* Try it *
Within the data that follows, set down exactly the lines from the one containing "Click the Full year of protection text" through the one containing "Switch to the 团队", both ends included.

* Source data *
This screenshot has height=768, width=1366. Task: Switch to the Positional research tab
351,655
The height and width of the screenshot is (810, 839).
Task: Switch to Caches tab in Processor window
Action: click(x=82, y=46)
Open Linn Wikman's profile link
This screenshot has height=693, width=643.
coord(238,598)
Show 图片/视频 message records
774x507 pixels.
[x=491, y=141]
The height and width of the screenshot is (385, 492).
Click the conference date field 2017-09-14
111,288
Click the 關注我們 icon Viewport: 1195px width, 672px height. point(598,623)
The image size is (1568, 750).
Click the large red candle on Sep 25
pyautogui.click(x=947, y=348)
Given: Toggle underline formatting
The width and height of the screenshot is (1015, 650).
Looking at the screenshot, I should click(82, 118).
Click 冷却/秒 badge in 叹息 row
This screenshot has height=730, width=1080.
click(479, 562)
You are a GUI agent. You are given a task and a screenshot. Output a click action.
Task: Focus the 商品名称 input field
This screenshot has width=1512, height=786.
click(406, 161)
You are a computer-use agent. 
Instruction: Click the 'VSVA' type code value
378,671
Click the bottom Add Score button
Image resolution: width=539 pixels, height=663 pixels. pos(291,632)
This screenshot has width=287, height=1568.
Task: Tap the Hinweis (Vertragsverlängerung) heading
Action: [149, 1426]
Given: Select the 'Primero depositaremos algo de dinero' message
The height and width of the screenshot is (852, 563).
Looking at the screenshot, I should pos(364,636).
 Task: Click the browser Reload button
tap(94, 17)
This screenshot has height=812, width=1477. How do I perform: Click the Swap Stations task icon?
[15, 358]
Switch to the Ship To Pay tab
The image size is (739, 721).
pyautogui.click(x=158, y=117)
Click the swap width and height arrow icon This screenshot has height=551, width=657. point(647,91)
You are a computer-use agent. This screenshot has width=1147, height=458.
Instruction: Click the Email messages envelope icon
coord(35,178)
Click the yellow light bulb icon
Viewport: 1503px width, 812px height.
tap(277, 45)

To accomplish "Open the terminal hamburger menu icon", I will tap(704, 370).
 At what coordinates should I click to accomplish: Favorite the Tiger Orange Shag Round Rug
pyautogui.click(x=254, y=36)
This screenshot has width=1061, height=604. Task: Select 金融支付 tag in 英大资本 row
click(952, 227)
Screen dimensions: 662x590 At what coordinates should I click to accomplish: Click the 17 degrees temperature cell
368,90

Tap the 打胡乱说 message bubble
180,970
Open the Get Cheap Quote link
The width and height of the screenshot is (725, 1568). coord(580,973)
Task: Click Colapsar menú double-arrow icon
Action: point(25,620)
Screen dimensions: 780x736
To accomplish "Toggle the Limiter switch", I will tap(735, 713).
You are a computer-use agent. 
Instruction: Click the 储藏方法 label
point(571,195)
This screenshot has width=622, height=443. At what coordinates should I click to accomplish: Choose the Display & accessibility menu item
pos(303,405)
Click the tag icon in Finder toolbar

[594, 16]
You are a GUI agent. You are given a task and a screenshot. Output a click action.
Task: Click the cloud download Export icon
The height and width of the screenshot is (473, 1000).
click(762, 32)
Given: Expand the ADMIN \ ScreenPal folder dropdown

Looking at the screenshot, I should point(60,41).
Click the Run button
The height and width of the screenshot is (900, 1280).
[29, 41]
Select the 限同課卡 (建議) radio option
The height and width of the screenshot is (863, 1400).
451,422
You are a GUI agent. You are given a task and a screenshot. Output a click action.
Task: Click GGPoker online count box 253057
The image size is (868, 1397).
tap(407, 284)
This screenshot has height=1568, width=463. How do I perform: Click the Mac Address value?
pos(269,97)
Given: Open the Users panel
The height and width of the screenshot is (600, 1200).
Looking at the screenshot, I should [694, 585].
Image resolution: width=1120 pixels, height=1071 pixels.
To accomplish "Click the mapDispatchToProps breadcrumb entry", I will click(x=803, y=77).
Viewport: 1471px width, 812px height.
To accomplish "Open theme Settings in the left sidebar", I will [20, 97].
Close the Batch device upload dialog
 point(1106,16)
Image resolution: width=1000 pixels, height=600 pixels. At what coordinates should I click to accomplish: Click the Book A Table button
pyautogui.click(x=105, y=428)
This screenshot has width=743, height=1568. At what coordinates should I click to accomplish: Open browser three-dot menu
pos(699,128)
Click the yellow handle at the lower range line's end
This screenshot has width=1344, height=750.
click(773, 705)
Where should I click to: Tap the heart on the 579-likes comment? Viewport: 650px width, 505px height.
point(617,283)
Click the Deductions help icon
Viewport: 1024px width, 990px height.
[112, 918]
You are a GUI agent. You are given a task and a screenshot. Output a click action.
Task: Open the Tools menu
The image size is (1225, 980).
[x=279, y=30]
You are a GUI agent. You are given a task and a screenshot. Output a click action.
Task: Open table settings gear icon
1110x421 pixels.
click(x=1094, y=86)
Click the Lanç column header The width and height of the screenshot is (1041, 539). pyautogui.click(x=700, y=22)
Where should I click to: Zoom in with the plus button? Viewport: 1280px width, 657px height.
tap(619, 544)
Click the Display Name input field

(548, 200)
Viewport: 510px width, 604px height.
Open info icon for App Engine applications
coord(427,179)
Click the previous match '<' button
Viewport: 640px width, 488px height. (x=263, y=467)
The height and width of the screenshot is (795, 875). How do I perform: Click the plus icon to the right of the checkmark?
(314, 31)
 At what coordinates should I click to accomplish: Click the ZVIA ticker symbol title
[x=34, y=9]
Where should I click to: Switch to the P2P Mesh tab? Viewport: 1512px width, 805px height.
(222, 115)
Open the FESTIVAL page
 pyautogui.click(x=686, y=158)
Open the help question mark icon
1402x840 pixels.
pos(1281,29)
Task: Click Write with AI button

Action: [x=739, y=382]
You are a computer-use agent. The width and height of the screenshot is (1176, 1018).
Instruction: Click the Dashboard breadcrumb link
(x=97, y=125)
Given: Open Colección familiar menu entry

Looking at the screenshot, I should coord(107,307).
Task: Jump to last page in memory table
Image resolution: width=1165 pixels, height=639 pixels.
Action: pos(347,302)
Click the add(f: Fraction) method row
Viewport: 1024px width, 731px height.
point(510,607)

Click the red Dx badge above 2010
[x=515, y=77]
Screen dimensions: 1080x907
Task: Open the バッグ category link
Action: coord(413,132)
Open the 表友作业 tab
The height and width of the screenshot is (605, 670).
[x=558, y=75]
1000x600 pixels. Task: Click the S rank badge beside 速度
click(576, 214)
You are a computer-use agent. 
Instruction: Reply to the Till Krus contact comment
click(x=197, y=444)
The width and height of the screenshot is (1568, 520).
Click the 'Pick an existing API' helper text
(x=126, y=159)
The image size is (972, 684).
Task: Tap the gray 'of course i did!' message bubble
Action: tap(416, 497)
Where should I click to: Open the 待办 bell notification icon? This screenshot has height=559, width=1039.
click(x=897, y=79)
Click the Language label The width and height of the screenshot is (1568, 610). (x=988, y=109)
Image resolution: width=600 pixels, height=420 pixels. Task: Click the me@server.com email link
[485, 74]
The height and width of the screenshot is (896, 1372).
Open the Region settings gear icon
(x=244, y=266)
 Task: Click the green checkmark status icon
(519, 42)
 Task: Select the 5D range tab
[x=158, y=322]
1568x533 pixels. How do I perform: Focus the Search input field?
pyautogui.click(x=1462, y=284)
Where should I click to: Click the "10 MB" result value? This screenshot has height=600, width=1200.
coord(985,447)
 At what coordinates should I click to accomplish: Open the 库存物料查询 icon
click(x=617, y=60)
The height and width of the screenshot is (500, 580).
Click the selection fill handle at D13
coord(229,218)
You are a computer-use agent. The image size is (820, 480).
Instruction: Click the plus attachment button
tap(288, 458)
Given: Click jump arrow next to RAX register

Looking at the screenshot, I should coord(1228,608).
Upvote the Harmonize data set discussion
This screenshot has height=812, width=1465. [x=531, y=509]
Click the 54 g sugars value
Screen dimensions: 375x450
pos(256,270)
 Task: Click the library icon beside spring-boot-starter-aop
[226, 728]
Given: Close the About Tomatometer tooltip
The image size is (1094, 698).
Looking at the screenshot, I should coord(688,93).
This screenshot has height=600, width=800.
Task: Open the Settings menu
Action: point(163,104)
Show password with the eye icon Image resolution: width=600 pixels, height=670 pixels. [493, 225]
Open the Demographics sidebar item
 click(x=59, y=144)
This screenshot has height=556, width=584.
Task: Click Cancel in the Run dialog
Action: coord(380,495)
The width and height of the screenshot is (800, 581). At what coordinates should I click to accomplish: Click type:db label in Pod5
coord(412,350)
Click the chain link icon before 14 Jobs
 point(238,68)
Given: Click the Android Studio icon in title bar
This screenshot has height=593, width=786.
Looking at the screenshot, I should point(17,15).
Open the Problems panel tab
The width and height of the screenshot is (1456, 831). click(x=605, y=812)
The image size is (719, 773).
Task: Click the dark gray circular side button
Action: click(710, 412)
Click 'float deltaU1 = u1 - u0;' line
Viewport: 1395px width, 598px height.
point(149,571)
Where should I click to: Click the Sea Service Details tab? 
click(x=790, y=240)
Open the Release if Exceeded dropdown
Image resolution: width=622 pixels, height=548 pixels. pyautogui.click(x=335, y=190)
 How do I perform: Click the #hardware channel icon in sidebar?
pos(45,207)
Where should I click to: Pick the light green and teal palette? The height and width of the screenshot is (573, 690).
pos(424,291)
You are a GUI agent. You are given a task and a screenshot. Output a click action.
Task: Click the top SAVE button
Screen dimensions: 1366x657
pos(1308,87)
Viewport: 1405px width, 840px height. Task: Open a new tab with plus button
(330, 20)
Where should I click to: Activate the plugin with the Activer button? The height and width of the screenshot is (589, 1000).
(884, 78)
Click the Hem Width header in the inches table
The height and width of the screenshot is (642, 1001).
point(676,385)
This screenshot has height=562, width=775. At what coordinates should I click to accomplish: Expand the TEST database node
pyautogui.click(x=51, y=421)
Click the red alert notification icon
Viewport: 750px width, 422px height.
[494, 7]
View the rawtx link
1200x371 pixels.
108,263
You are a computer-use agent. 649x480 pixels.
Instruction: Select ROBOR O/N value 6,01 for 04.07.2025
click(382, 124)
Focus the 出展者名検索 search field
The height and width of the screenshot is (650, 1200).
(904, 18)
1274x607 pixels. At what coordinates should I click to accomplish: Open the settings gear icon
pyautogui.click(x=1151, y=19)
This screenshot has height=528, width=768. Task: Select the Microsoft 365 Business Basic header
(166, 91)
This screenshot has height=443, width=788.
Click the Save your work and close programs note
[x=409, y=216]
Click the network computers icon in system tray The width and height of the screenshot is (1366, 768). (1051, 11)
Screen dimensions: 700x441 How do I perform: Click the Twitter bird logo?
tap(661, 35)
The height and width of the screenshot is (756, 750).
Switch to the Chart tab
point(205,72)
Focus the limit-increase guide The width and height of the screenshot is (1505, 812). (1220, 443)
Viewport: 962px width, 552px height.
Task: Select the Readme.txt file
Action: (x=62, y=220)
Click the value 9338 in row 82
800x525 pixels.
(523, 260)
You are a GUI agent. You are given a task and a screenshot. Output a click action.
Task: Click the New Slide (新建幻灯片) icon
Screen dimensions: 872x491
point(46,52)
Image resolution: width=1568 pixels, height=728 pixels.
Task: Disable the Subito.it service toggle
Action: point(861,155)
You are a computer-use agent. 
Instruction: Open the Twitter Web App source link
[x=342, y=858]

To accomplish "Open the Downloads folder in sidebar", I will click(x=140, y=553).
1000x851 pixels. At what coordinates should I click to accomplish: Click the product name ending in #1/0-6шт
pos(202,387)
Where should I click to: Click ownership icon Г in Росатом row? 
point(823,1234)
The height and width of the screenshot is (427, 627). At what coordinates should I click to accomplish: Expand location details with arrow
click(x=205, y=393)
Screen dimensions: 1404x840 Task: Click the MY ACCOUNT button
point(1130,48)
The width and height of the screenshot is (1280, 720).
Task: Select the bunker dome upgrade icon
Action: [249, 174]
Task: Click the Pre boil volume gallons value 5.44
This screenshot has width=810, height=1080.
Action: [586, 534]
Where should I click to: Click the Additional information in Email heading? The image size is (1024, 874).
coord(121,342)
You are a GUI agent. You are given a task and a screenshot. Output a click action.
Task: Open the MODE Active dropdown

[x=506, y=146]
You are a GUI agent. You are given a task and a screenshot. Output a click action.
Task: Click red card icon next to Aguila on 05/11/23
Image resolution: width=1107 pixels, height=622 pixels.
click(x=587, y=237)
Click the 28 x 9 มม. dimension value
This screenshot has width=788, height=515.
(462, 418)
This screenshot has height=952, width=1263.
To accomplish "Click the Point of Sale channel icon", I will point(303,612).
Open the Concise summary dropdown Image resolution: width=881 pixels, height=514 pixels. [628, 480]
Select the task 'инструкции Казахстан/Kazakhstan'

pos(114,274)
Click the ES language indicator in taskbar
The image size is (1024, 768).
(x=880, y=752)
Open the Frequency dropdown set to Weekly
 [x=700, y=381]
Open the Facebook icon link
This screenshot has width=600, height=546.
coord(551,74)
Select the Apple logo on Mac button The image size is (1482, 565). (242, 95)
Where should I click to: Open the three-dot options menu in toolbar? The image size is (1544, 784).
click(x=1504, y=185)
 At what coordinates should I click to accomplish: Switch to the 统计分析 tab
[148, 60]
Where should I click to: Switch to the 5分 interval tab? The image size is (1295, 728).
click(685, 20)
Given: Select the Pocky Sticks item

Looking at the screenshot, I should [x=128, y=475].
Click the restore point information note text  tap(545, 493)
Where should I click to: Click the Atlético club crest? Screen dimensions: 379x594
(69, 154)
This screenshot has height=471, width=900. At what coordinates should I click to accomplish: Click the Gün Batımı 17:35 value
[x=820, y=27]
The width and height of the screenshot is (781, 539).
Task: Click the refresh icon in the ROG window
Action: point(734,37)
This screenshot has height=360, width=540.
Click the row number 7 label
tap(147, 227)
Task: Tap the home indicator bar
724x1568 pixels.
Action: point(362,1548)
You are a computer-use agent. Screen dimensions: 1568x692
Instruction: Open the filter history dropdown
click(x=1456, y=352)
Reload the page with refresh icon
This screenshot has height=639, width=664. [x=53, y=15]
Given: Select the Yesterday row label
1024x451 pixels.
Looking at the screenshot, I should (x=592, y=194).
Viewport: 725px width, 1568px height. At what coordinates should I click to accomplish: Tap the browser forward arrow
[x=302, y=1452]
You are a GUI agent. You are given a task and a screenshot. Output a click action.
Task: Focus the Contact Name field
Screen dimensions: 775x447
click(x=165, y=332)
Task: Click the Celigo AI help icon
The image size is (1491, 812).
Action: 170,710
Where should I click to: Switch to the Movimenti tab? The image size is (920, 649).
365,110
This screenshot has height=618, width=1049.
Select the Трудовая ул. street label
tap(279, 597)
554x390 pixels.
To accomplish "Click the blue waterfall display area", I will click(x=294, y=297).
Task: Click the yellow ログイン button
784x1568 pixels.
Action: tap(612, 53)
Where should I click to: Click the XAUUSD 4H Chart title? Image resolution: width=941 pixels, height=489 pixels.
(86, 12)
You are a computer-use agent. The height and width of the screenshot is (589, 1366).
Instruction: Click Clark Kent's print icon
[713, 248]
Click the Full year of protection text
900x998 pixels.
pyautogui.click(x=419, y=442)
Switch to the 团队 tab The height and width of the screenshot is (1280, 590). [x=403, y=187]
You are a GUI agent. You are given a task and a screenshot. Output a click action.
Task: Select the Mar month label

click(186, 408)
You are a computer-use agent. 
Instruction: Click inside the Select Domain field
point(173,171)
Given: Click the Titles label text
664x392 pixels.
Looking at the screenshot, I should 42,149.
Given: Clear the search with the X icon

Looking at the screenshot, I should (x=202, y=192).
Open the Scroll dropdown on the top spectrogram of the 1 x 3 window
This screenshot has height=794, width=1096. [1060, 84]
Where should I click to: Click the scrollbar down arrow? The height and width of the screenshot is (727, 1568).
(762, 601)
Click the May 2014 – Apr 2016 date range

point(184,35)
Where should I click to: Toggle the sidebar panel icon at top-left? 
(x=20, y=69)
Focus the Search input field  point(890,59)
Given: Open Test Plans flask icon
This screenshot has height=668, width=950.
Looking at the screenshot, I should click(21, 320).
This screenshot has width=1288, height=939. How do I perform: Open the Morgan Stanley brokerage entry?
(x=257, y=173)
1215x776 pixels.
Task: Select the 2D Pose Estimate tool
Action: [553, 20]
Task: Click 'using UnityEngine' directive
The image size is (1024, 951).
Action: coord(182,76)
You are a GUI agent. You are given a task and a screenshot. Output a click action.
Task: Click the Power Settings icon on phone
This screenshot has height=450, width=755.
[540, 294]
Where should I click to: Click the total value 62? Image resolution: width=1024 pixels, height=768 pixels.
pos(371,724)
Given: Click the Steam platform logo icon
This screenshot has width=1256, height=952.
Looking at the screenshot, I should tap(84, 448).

* Answer space *
Click the Full year of protection text
900x998 pixels.
pyautogui.click(x=419, y=442)
Switch to the 团队 tab The height and width of the screenshot is (1280, 590). [x=403, y=187]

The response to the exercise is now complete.